Victoria Sylvester is a former nurse, owner of two care homes and Director of Acacia Training

New government incentives to hire apprentices could not only help to save the lost generation of young people, they will also be crucial to safeguarding the future of the care sector, says Victoria Sylvester…

Two news reports sit side by side:

  1. One, "Trade Secrets: How to reboot apprenticeships and kick-start the recovery" is about the lost generation of young people, at risk of being left behind because they can’t get a job.
  2. The other, "The size and structure of the adult social care sector and workforce in England, 2020" is about the projected growth in the number of jobs in the social care sector by 32% to 2.17 million by 2035.

While more than half a million people have lost their jobs this year, the health and social care sector has had a different experience. It has struggled with having enough staff because of constantly evolving government guidelines, increased ratios needed to achieve social distancing, and shortages due to illness, shielding or self-isolating. This is in addition to an existing skills shortage in the sector which is predicted to worsen because of immigration policy changes and an increasingly ageing population.

On paper it seems like a good fit – millions of people looking to embark on a new career or retrain after being made redundant and an industry in desperate need of skilled workers. While the sector is not for everyone, for many it can offer a hugely rewarding profession.

So why isn’t it straightforward to connect the two?

The main challenges are attracting people to the care sector and giving them training and development opportunities so they can progress and have successful careers. But changing perceptions of the sector, combined with the government’s new apprenticeship incentives, have provided a fantastic opportunity to change this for good.

Today’s apprentices are tomorrows leaders

Under the scheme, businesses will receive £2,000 for each apprentice under 25, and £1,500 for those older than 25, between August this year and February 2021.

Apprenticeships are a great way for employers to recruit the right people, grow talent and develop a skilled workforce. One of the benefits is that they can be tailored to the employer to ensure that apprentices learn the most relevant and up to date skills. Incentives are fantastic for employers so it’s very encouraging to see the government taking note of this, particularly in this challenging economic climate.

Ensuring the process is as straightforward and accessible as possible is going to be fundamental to making it work and there are still some barriers. For example, most employers need to make a 5% contribution and while this seems small, it’s still a hurdle. To truly encourage employers to take on apprentices, every single barrier should be removed, even for just a short period of time while we work through the recovery phase.

The government’s new Kickstart Scheme and funding for traineeships will also provide opportunities for young people to get into the workplace and progress on to these apprenticeships. It takes me back to the old days when we had the Future Jobs Fund, a government initiative introduced in 2009 to support unemployed young people. More than 90% of our learners who successfully completed this went on to get employment and many are now in senior positions. The key now is to have a smooth transition process by working with providers who have strong employer links, which will enable trainees to progress on to apprenticeships. Collaborative working on every level has never been more important – done right this can have a greater impact and we need to work at pace to get everything moving quickly.

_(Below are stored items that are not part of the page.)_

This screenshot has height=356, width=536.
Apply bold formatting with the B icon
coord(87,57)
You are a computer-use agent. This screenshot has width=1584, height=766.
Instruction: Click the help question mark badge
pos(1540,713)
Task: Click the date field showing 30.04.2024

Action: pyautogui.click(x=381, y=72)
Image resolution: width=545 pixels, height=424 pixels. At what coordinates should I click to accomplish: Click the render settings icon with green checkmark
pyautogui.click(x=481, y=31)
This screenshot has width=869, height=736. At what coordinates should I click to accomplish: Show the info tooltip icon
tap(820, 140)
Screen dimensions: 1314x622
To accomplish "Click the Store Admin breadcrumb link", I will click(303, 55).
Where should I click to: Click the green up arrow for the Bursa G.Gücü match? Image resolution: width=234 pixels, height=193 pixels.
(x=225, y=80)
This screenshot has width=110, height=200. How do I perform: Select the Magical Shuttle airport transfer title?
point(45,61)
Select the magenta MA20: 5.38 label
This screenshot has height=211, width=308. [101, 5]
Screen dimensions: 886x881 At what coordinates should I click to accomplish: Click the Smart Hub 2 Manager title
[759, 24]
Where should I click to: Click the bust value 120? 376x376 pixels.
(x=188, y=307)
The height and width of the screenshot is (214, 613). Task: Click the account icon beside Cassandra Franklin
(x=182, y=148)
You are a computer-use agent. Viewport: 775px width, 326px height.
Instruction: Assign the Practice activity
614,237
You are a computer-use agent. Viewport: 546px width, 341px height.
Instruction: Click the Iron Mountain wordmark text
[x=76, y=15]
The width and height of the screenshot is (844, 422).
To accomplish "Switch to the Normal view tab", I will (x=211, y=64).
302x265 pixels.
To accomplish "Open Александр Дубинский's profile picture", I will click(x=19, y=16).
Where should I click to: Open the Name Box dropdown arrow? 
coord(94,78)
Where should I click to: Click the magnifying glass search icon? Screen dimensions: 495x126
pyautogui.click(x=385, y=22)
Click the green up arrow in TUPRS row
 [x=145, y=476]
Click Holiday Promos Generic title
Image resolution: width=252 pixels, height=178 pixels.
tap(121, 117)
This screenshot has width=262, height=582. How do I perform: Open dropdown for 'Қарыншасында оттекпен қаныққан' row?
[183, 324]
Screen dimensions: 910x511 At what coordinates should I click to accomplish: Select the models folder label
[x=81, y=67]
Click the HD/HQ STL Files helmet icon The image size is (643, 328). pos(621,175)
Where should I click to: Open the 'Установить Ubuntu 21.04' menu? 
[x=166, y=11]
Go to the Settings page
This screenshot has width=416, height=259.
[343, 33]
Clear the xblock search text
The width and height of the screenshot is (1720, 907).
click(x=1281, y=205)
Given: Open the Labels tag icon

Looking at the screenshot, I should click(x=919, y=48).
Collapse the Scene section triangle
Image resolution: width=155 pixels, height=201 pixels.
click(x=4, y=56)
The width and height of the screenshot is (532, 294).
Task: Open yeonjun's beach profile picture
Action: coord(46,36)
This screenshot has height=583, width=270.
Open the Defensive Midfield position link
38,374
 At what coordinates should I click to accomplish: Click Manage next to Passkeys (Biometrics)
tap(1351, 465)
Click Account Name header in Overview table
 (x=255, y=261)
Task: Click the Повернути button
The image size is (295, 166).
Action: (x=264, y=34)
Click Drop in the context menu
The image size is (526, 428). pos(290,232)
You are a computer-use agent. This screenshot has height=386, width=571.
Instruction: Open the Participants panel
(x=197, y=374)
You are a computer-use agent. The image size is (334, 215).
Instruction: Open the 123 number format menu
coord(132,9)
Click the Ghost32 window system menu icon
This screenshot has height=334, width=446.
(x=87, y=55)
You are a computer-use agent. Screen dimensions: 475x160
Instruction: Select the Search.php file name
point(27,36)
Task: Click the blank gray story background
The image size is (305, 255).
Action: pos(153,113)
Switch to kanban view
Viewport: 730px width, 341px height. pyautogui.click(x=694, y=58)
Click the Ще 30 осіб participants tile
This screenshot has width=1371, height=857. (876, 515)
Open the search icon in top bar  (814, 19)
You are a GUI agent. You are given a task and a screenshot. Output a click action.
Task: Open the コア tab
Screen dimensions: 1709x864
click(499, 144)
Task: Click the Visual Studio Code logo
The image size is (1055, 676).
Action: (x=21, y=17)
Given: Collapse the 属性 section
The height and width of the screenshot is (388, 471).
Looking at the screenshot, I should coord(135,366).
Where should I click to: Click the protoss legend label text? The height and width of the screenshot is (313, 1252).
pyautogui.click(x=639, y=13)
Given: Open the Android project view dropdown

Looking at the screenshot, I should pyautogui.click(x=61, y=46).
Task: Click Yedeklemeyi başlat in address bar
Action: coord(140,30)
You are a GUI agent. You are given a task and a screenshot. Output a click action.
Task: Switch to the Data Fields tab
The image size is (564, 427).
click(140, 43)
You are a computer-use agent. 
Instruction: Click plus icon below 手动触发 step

Although there are some challenges, this new raft of measures is a great step in the right direction. But it will only benefit the care sector significantly if we can attract people in the first place.

Making the sector attractive

We hear it time and time again: no one wants to work in the care sector, care staff are unskilled, there’s no career progression. Finally, in one of the most difficult periods that we’ve ever faced, these misconceptions have been challenged.

Putting the tragedy aside for a moment, Covid-19 has raised the sector’s profile and demonstrated how important and valuable it is. It has brought to the forefront real stories of people on the front line, as opposed to the negative headlines we often see around the care sector. Overall, the rhetoric has been much more positive and more people are seeing it as an incredibly rewarding place to work with progression opportunities.

This has already attracted new people to the sector. UCAS has reported a 15% increase in applicant numbers for nursing year on year. The number of new nursing applicants between January and June was 63% higher than the same period last year.

At Acacia Training we continued to recruit apprentices during lockdown which shows that employers are still committed to the scheme. We delivered £100,000 of intensive training, funded by Skills for Care, to increase staffing capacity in care homes in response to Covid-19. This included induction training for new staff, volunteers and those returning to care roles. Learners ranged in age from 18 to their 60s and this just shows the level of interest in the sector and the number of new entrants.

Now we need to develop a strategy around how we can attract and retain more people, so that we can safeguard the future of the sector. Now is the perfect time to continue with the good work we’ve seen over the last few months and to build on the motivation and engagement with the sector. We need to take advantage of these promising new government incentives, keep that positivity moving and keep the sector looking attractive. Let’s not lose the ground that has been made in this short space of time.

Victoria Sylvester is a former nurse, owner of two care homes and Director of Acacia Training, which provides apprenticeships, short courses and government-funded qualifications in the health, social care, early years and beauty sectors.